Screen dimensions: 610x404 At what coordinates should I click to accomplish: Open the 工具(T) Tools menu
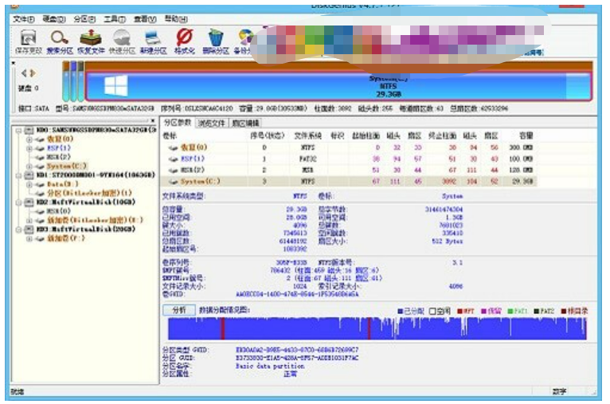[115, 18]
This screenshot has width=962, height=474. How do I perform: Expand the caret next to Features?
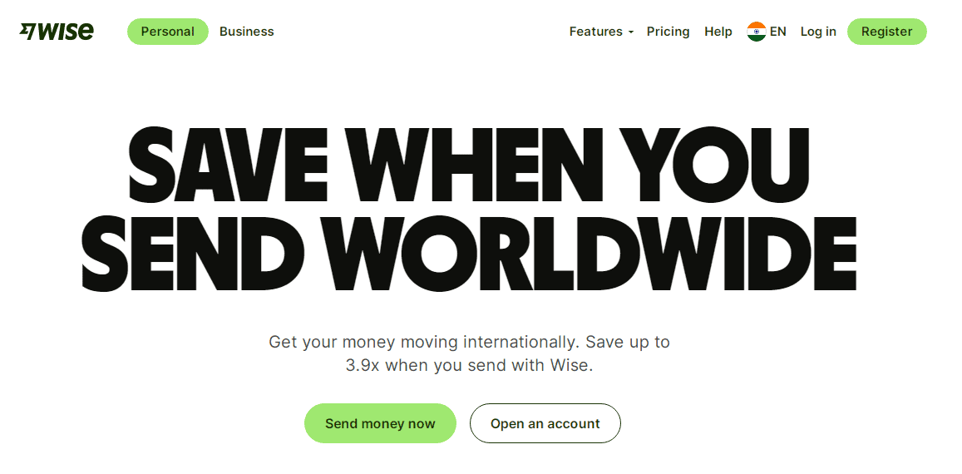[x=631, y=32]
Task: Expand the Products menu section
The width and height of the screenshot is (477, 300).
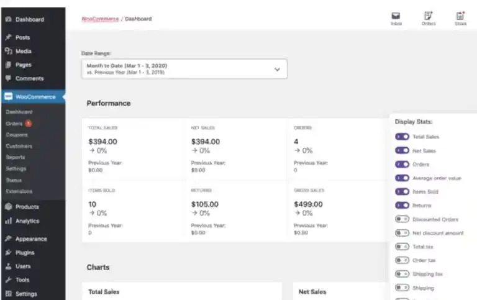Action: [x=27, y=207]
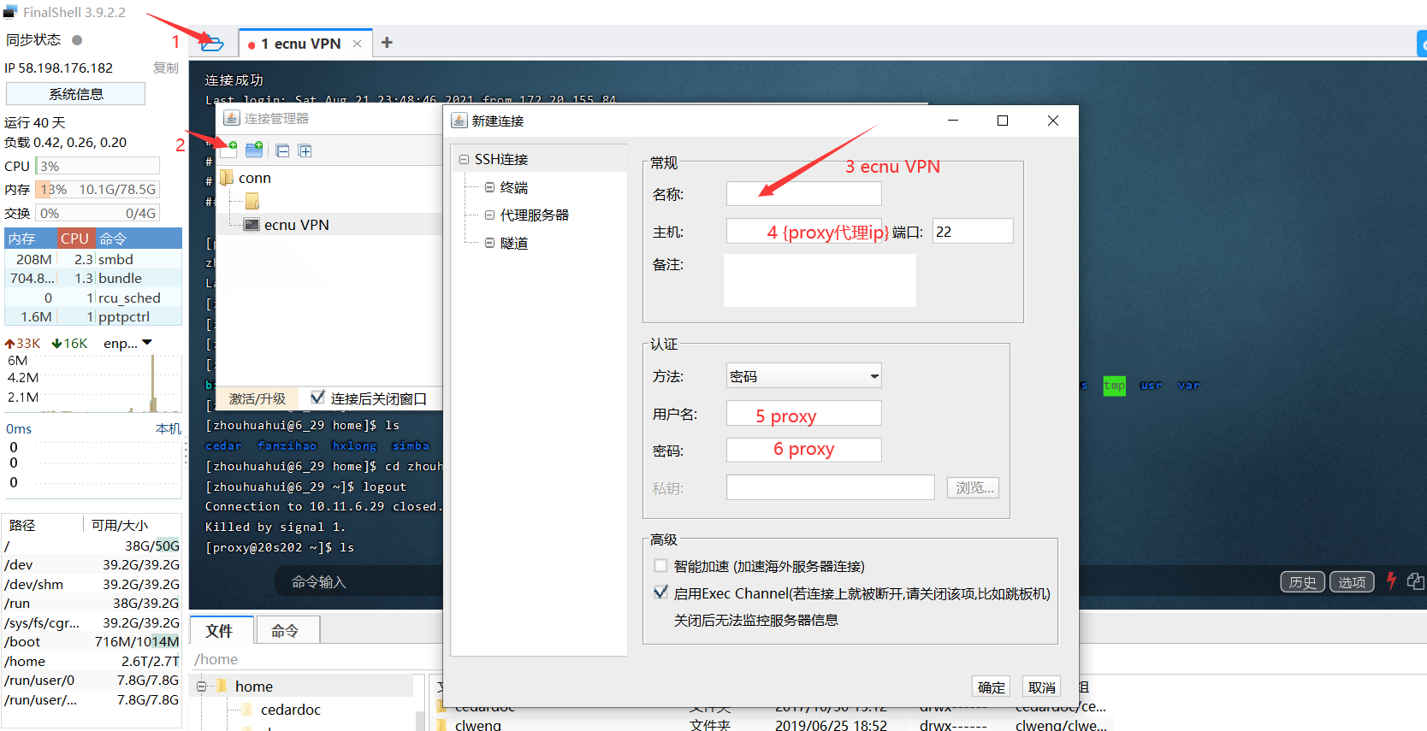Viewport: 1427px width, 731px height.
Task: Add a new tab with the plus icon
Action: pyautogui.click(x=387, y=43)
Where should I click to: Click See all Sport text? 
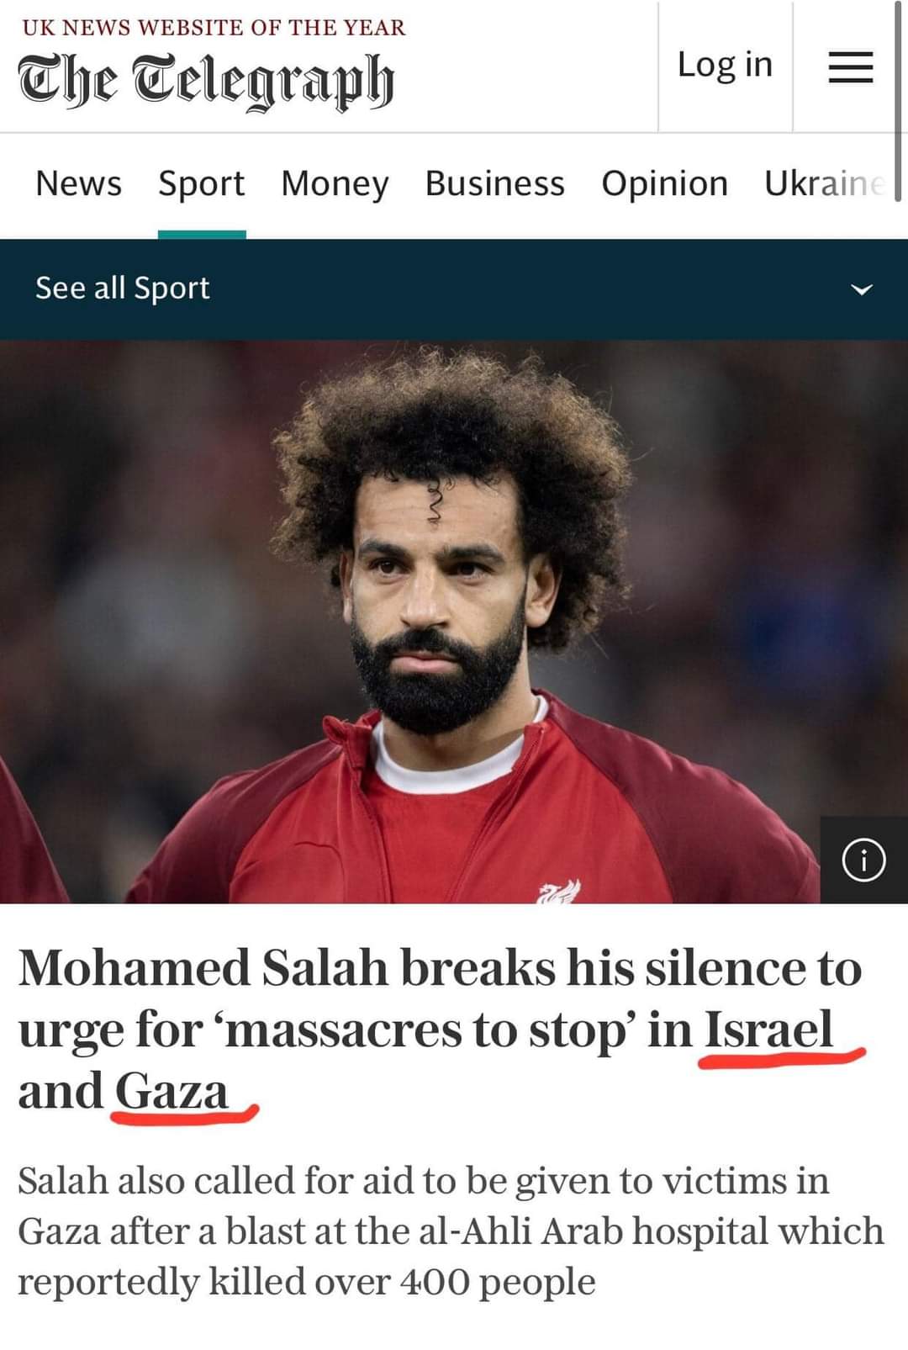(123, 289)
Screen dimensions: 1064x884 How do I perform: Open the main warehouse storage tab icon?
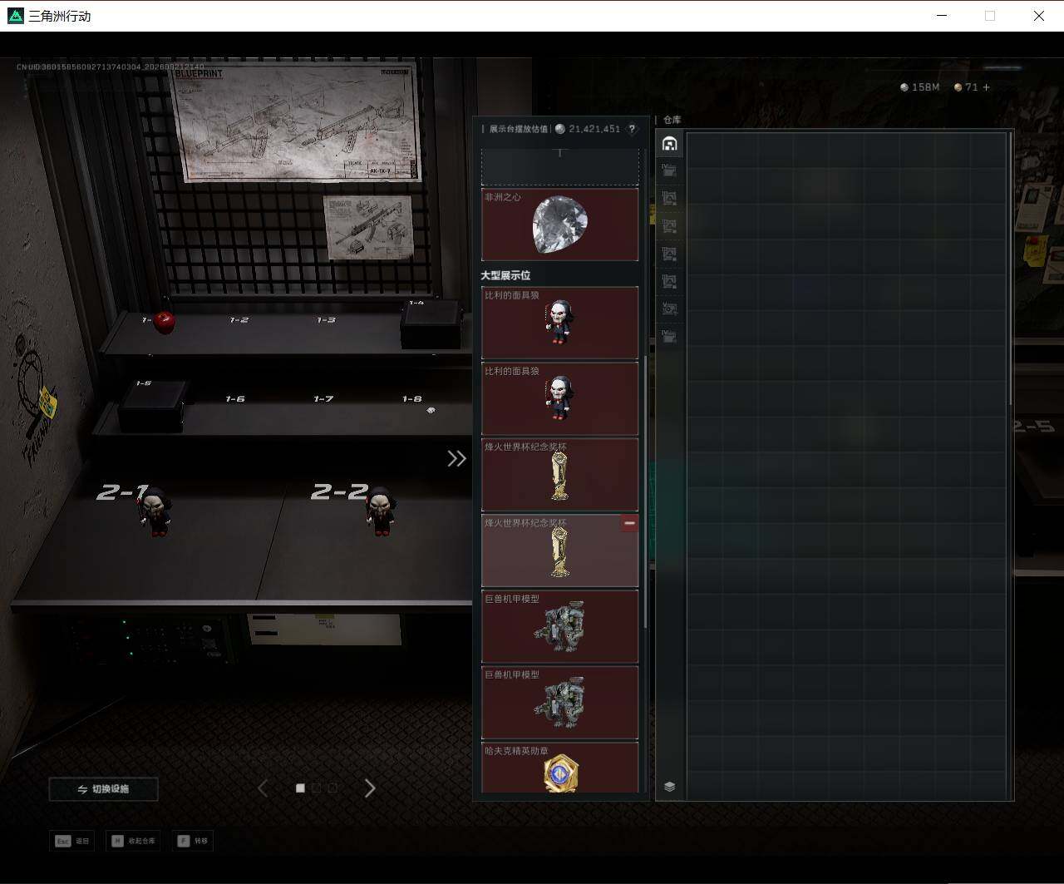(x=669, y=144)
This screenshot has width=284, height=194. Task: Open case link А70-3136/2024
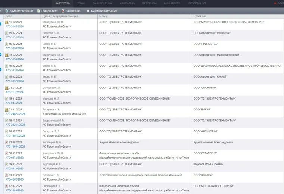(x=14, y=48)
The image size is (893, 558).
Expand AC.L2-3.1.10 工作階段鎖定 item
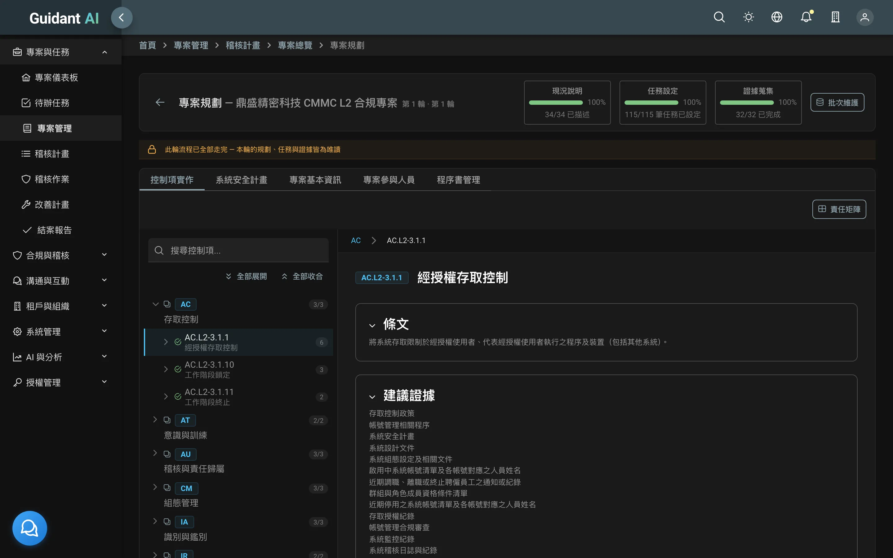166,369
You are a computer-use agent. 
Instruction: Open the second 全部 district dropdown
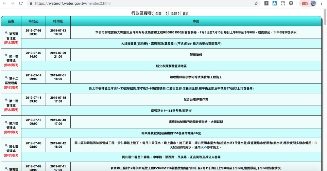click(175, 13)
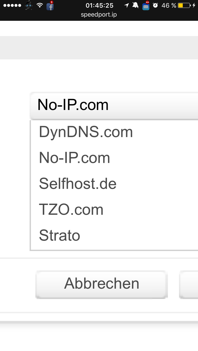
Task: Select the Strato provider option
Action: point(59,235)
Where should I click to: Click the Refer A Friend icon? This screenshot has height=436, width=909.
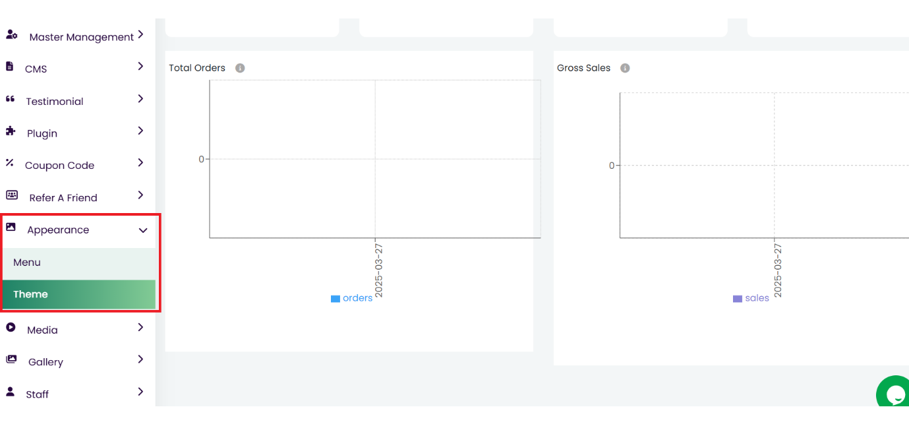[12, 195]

━━━━━━━━━━━━━━━━━━━━━━━━━━━━━━

= What you will do =
Please retype, exactly as they appear, the lines from the one with "This screenshot has width=284, height=194." through the final line of the material, both included, and drop any pictures.

= Response =
This screenshot has width=284, height=194. Task: Open case link А70-3136/2024
(x=14, y=48)
The image size is (893, 558).
Expand AC.L2-3.1.10 工作階段鎖定 item
166,369
You are a computer-use agent. 
Instruction: Open the second 全部 district dropdown
click(175, 13)
Task: Select the Strato provider option
Action: point(59,235)
Where should I click to: Click the Refer A Friend icon? This screenshot has height=436, width=909.
[12, 195]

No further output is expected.